§ **Things to do**:
A: List the components of a kernel launch given in the GPU programming excerpt.
B: Duplicate the GPU programming excerpt from "Register file" up to and including "possible, typically aligned 128-byte.".
C: Finish out the next part of the GPU programming excerpt, picking up after its final sentence.

§ **Page excerpt**:
◇ ◇ ◇ ◇ ◇ ◇ ◇

In most kernels, this isn’t a massive bottleneck. Since shared memory is low latency (~40 cycles), the extra time added by conflicts is often negligible compared to compute or global memory access.

Note: If multiple threads access the same address in the same bank, there is no conflict. The hardware can broadcast the result to all of the threads.

See the end of the post for a Nvidia video with more details.

Register file

Each SM has a large bank of 32-bit registers (around 128 KB) divided among its active threads. Registers are the fastest form of memory and are private to each thread.

The number of registers used per thread directly constrains occupancy: more registers per thread mean fewer threads per SM. At the low level (PTX or SASS), registers fall into categories (general-purpose, predicate, special), but these details are rarely relevant outside hand-tuned kernel work.

Memory coalescing

Memory access on GPUs occurs at the warp level—each warp of 32 threads issues memory requests together. When threads access global memory, the hardware attempts to combine their individual requests into as few large transactions as possible, typically aligned 128-byte.

Coalescing is most efficient when threads access consecutive and properly aligned addresses (a float array accessed linearly). In such cases, the entire warp can be served with a single 128-byte transaction. When access patterns are irregular, misaligned, or sparse, the warp may generate multiple transactions, each with higher latency and lower throughput.

Efficient memory coalescing is key to reducing bandwidth waste and hiding global memory latency. We’ll revisit this in detail during the matrix multiplication section.

Basic kernel example

A kernel launch consists of the following:

  1. A GPU kernel function
  2. Number of blocks
  3. Number of threads per block
  4. The data you want to write

1D Dispatch

Consider the following kernel that adds two arrays A+B and stores the output in another array C. We’ll assume that len(a) = len(b) = len(c) = 1000.

__global__ void add(const float *a, const float *b, float *c) {
	int gid = blockIdx.x * blockDim.x + threadIdx.x;
	if (gid >= 1000) return;
	c[gid] = a[gid] + b[gid];
}

In this kernel, the first thread calculates c[0] = a[0] + b[0], the second c[1] = a[1] + b[1], and so on. This requires us to launch 1000 threads.

◇ ◇ ◇ ◇ ◇ ◇ ◇

§ **Supplied data**:

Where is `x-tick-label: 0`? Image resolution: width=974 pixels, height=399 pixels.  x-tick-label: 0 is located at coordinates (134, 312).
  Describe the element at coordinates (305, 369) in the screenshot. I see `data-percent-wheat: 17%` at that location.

◇ ◇ ◇ ◇ ◇ ◇ ◇

§ **Answers for the tasks**:
A:
1. A GPU kernel function
2. Number of blocks
3. Number of threads per block
4. The data you want to write

B:
Register file

Each SM has a large bank of 32-bit registers (around 128 KB) divided among its active threads. Registers are the fastest form of memory and are private to each thread.

The number of registers used per thread directly constrains occupancy: more registers per thread mean fewer threads per SM. At the low level (PTX or SASS), registers fall into categories (general-purpose, predicate, special), but these details are rarely relevant outside hand-tuned kernel work.

Memory coalescing

Memory access on GPUs occurs at the warp level—each warp of 32 threads issues memory requests together. When threads access global memory, the hardware attempts to combine their individual requests into as few large transactions as possible, typically aligned 128-byte.

C:
To launch this kernel, we need to determine the launch configuration — specifically the number of blocks and threads per block.

The typical approach is to choose the number of threads per block, and then compute how many blocks are needed to cover the entire kernel. In this example, we’ll choose 128 threads per block, which means we’ll need 8 blocks to cover all 1000 threads (128 * 8 = 1024).

So, for this launch:

  • gridDim = (8, 1, 1) (8 total blocks)
  • blockDim = (128, 1, 1) (128 threads per block)
  • threadIdx = (0..127, 1, 1)
  • blockIdx = (0..7, 1, 1)

The extra 1 dimensions are added by default if you don’t specify them. Remember that these values are 3d (x, y, z). Going forward, if the dimension doesn’t exist, I won’t mention it.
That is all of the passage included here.